### Document segment

※ ※ ※

[PATCH 8/9] drm/i915/gvt: Manage shadow pages with radix tree

Zhi Wang zhi.a.wang at intel.com
Mon Dec 25 12:45:58 UTC 2017


I did think this for a while after sending out previous email.  We can 
not just imagine the algorithms will work well, because it's used on 
page cache, because it's in kernel. Algorithms can behave quite 
different with different scenarios and inputs/scalability. Usually, they 
are results of trade-offs.

Besides, each node of radix tree in linux implementation requires much 
more memory than rb/hash. In the page cache case, there must be some 
trade-off between memory consumption and performance under specific 
scenarios.

But the trade-off in our case might be quite different. We should decide 
the trade-off by testing, then decide what's kinds of trade off we need. 
For example, how much extra memory radix tree needs and how much benefit 
it brings.

The reason why the hash table is there is because it was there since the 
time earlier than GVT-g on Haswell. If you want to change it, do 
convince people by data. Or you can request to add another task item.

Thanks,
Zhi.


On 12/25/17 18:30, Zhi Wang wrote:
> Yes. Mostly I think it's because page cache has to use radix tree. Just 
> like I said you only get benefit in large scalability case. Jike did a 
> research and comparison during writting IOVA map cache and I did see 
> some FS moved to use rb tree from radix tree because of the memory 
> consumption.

※ ※ ※

### Provided material
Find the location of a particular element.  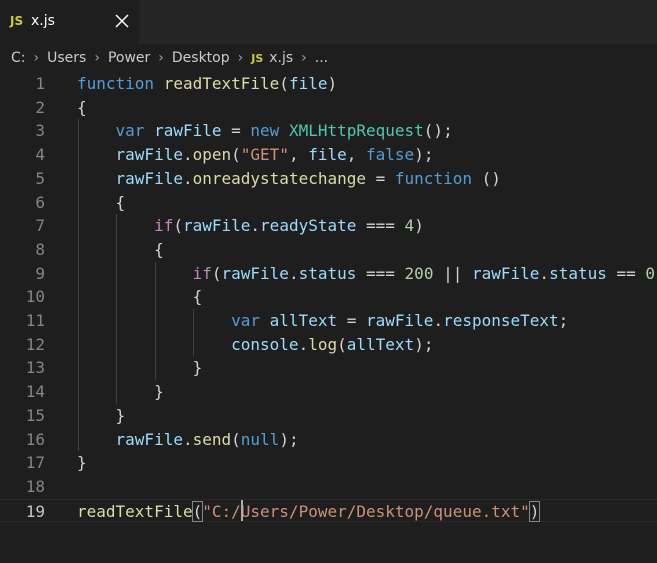

code-token: (); is located at coordinates (438, 131).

※ ※ ※

### Task details
According to the mailing-list message, why is the hash table there? Draw only on the mailing-list message, setting the data aside.

### Answer to this task
It has been there since a time earlier than GVT-g on Haswell.